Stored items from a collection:
==================================================

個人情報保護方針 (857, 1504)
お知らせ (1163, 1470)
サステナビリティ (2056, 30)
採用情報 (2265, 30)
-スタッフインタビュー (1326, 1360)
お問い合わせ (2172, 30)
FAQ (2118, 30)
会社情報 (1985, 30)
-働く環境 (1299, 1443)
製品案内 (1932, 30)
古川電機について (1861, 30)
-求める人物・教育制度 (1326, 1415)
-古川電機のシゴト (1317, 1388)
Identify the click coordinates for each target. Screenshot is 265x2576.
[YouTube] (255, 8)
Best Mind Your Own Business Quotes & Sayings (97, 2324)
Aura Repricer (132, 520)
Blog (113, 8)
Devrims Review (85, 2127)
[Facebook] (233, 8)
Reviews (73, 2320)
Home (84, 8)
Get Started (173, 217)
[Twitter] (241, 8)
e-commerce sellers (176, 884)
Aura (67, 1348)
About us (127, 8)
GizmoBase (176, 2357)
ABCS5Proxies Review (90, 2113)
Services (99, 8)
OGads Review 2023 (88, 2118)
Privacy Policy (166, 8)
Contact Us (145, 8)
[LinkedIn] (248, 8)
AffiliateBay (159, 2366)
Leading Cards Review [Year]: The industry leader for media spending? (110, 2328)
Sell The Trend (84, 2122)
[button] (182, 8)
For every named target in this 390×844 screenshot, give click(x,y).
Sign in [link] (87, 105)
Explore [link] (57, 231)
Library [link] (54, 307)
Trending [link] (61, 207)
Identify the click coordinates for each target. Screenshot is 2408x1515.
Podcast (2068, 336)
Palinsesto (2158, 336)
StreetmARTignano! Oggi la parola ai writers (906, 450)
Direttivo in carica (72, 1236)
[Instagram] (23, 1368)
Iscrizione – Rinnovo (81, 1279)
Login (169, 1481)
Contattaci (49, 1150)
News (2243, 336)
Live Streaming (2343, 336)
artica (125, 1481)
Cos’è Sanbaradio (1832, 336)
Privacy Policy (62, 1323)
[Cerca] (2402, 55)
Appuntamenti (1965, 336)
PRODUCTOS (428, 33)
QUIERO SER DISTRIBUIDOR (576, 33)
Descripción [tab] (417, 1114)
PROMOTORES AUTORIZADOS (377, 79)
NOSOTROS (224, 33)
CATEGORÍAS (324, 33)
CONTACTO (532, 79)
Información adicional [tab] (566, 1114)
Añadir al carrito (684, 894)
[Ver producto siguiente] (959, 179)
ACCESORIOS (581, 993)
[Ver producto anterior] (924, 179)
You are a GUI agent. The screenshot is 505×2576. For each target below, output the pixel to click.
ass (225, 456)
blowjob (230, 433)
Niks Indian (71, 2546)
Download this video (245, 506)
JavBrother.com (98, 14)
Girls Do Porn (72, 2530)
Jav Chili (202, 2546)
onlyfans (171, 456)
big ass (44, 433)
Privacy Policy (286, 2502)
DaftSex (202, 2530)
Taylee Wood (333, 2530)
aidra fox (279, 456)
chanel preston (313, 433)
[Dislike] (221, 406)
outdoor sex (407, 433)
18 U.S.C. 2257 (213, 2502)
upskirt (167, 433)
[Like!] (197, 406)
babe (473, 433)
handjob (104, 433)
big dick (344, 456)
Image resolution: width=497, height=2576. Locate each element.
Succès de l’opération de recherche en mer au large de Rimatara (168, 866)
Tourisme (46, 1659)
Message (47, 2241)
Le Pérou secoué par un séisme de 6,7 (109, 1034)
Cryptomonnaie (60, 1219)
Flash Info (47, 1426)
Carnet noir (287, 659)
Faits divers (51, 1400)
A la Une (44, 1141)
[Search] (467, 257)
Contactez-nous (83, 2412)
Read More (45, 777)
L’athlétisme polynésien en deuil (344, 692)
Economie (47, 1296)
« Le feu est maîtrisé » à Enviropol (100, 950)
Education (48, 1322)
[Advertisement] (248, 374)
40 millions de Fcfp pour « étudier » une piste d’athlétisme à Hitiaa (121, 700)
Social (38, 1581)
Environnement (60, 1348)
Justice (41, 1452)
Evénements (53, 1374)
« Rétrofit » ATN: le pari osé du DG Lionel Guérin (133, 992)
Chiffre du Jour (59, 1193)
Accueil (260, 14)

==================================================

## Activity
This calls for all of the entries above, repeated exactly.

## Response area
個人情報保護方針 (857, 1504)
お知らせ (1163, 1470)
サステナビリティ (2056, 30)
採用情報 (2265, 30)
-スタッフインタビュー (1326, 1360)
お問い合わせ (2172, 30)
FAQ (2118, 30)
会社情報 (1985, 30)
-働く環境 (1299, 1443)
製品案内 (1932, 30)
古川電機について (1861, 30)
-求める人物・教育制度 (1326, 1415)
-古川電機のシゴト (1317, 1388)
Identify the click coordinates for each target. Screenshot is 265x2576.
[YouTube] (255, 8)
Best Mind Your Own Business Quotes & Sayings (97, 2324)
Aura Repricer (132, 520)
Blog (113, 8)
Devrims Review (85, 2127)
[Facebook] (233, 8)
Reviews (73, 2320)
Home (84, 8)
Get Started (173, 217)
[Twitter] (241, 8)
e-commerce sellers (176, 884)
Aura (67, 1348)
About us (127, 8)
GizmoBase (176, 2357)
ABCS5Proxies Review (90, 2113)
Services (99, 8)
OGads Review 2023 (88, 2118)
Privacy Policy (166, 8)
Contact Us (145, 8)
[LinkedIn] (248, 8)
AffiliateBay (159, 2366)
Leading Cards Review [Year]: The industry leader for media spending? (110, 2328)
Sell The Trend (84, 2122)
[button] (182, 8)
For every named target in this 390×844 screenshot, give click(x,y).
Sign in [link] (87, 105)
Explore [link] (57, 231)
Library [link] (54, 307)
Trending [link] (61, 207)
Identify the click coordinates for each target. Screenshot is 2408x1515.
Podcast (2068, 336)
Palinsesto (2158, 336)
StreetmARTignano! Oggi la parola ai writers (906, 450)
Direttivo in carica (72, 1236)
[Instagram] (23, 1368)
Iscrizione – Rinnovo (81, 1279)
Login (169, 1481)
Contattaci (49, 1150)
News (2243, 336)
Live Streaming (2343, 336)
artica (125, 1481)
Cos’è Sanbaradio (1832, 336)
Privacy Policy (62, 1323)
[Cerca] (2402, 55)
Appuntamenti (1965, 336)
PRODUCTOS (428, 33)
QUIERO SER DISTRIBUIDOR (576, 33)
Descripción [tab] (417, 1114)
PROMOTORES AUTORIZADOS (377, 79)
NOSOTROS (224, 33)
CATEGORÍAS (324, 33)
CONTACTO (532, 79)
Información adicional [tab] (566, 1114)
Añadir al carrito (684, 894)
[Ver producto siguiente] (959, 179)
ACCESORIOS (581, 993)
[Ver producto anterior] (924, 179)
You are a GUI agent. The screenshot is 505×2576. For each target below, output the pixel to click.
ass (225, 456)
blowjob (230, 433)
Niks Indian (71, 2546)
Download this video (245, 506)
JavBrother.com (98, 14)
Girls Do Porn (72, 2530)
Jav Chili (202, 2546)
onlyfans (171, 456)
big ass (44, 433)
Privacy Policy (286, 2502)
DaftSex (202, 2530)
Taylee Wood (333, 2530)
aidra fox (279, 456)
chanel preston (313, 433)
[Dislike] (221, 406)
outdoor sex (407, 433)
18 U.S.C. 2257 (213, 2502)
upskirt (167, 433)
[Like!] (197, 406)
babe (473, 433)
handjob (104, 433)
big dick (344, 456)
Image resolution: width=497, height=2576. Locate each element.
Succès de l’opération de recherche en mer au large de Rimatara (168, 866)
Tourisme (46, 1659)
Message (47, 2241)
Le Pérou secoué par un séisme de 6,7 (109, 1034)
Cryptomonnaie (60, 1219)
Flash Info (47, 1426)
Carnet noir (287, 659)
Faits divers (51, 1400)
A la Une (44, 1141)
[Search] (467, 257)
Contactez-nous (83, 2412)
Read More (45, 777)
L’athlétisme polynésien en deuil (344, 692)
Economie (47, 1296)
« Le feu est maîtrisé » à Enviropol (100, 950)
Education (48, 1322)
[Advertisement] (248, 374)
40 millions de Fcfp pour « étudier » une piste d’athlétisme à Hitiaa (121, 700)
Social (38, 1581)
Environnement (60, 1348)
Justice (41, 1452)
Evénements (53, 1374)
« Rétrofit » ATN: le pari osé du DG Lionel Guérin (133, 992)
Chiffre du Jour (59, 1193)
Accueil (260, 14)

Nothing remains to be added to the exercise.